**This project is unit tested against 8.0, and merges are not accepted unless the tests pass.**

To install, simply require the package using composer:

```
composer require "samsara/fermat:^2.0"
```

Or include it in your `composer.json`

file:

```
{
"require": {
"samsara/fermat": "^2.0"
}
}
```

The project namespace is `Samsara\Fermat\*`

. You can view the project on Packagist.

Modules for Fermat provide additional functionality, as many of these features would be unused by most people. **NOTE:** Prior to v2.0, much of this functionality was included in this package:

- Algebra Expressions: Provides support for algebraic expressions such as polynomials and functions.
- Complex Numbers: Provides complex numbers and enables additional features in Decimal instances.
- Coordinate Systems: Provides coordinate systems for cartesian, spherical, polar, and cylindrical coordinates.
- Matrices & Vectors: Provides support for matrix math and vector math.
- Statistics: Provides support for statistical operations and distributions.

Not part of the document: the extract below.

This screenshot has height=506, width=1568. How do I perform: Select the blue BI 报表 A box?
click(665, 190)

To require the entire library, including all available modules, use:

```
composer require samsara/fermat-all "^1.0"
```

Or in your `composer.json`

file:

```
{
"require": {
"samsara/fermat-all": "^1.0"
}
}
```

The `Samsara\Fermat\Numbers`

factory class provides a way to use the Value classes in Fermat without being as specific as those classes may require. Consider the following code:

```
<?php
use Samsara\Fermat\Numbers;
$five = Numbers::make(Numbers::IMMUTABLE, 5);
$ten = Numbers::make(Numbers::IMMUTABLE, '10');
echo $five->add($ten); // Prints: "15"
```

Note that the `make()`

method allows you to provide both an int and a string as the value. In fact, it also allows you to provide a float. The first argument is the specific class that will be used for the value, the second argument is the value itself. The third and fourth arguments are optional and represent the scale (in number of decimal places) and the base of the number respectively. The scale and base arguments will only accept integer values.

If you do not specify a scale value, and you are using the default values, it automatically has a scale of either 10, or the string length of the input value, whichever is greater.

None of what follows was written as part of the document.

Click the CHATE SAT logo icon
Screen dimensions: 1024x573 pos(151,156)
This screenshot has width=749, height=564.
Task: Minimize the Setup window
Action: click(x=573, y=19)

Here is an example of using the factory method to make a value that is in a base other than base10:

```
<?php
use Samsara\Fermat\Numbers;
$five = Numbers::make(Numbers::IMMUTABLE, '10', null, 5); // Value in base5
$ten = Numbers::make(Numbers::IMMUTABLE, '10'); // Value in base10
echo $ten->add($five); // Prints: "15" (The sum in base10)
echo $five->add($ten); // Prints: "30" (The sum in base5)
```

You can also use a `Fraction`

and `Number`

together:

```
<?php
use Samsara\Fermat\Values\ImmutableDecimal;
use Samsara\Fermat\Values\ImmutableFraction;
$five = new ImmutableDecimal(5);
$oneQuarter = new ImmutableFraction(1, 4);
echo $five->add($oneQuarter); // Prints: "5.25"
// The asDecimal() method is called on $oneQuarter
echo $oneQuarter->add($five); // Prints: "21/4"
// Calls getValue() on $five and instantiates a new ImmutableFraction
```

You can read the full documentation for Fermat here.

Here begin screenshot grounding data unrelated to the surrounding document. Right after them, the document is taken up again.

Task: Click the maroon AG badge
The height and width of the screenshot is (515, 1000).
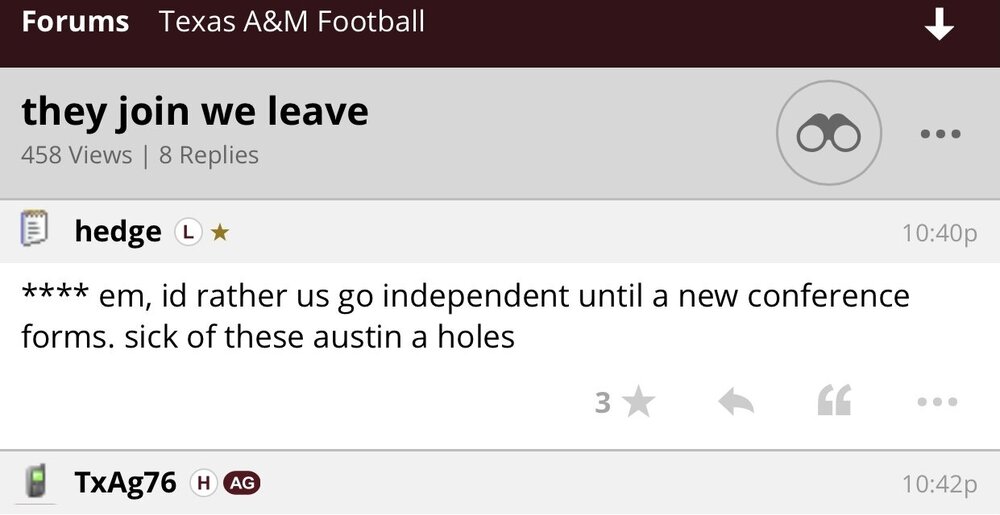Action: 242,483
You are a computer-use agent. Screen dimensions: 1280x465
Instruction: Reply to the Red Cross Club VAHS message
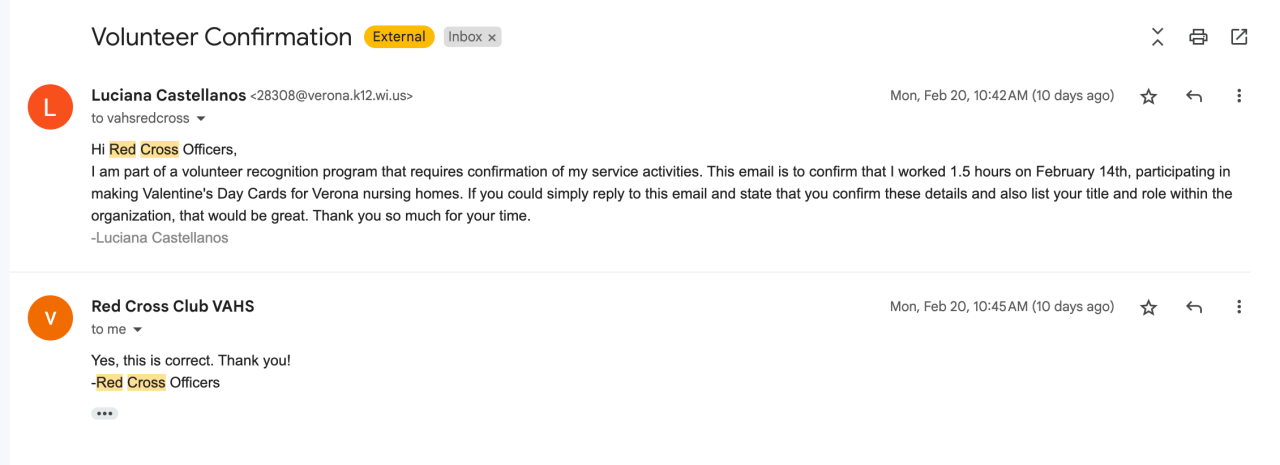click(1193, 307)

Please ensure that pull requests meet the following guidelines:

- New files created in the pull request must have a corresponding unit test file, or must be covered within an existing test file.
- Your merge may not drop the project's test coverage below 70%.
- Your merge may not drop the project's test coverage by MORE than 5%.
- Your merge must pass Scrutinizer-CI build tests for PHP 8.X.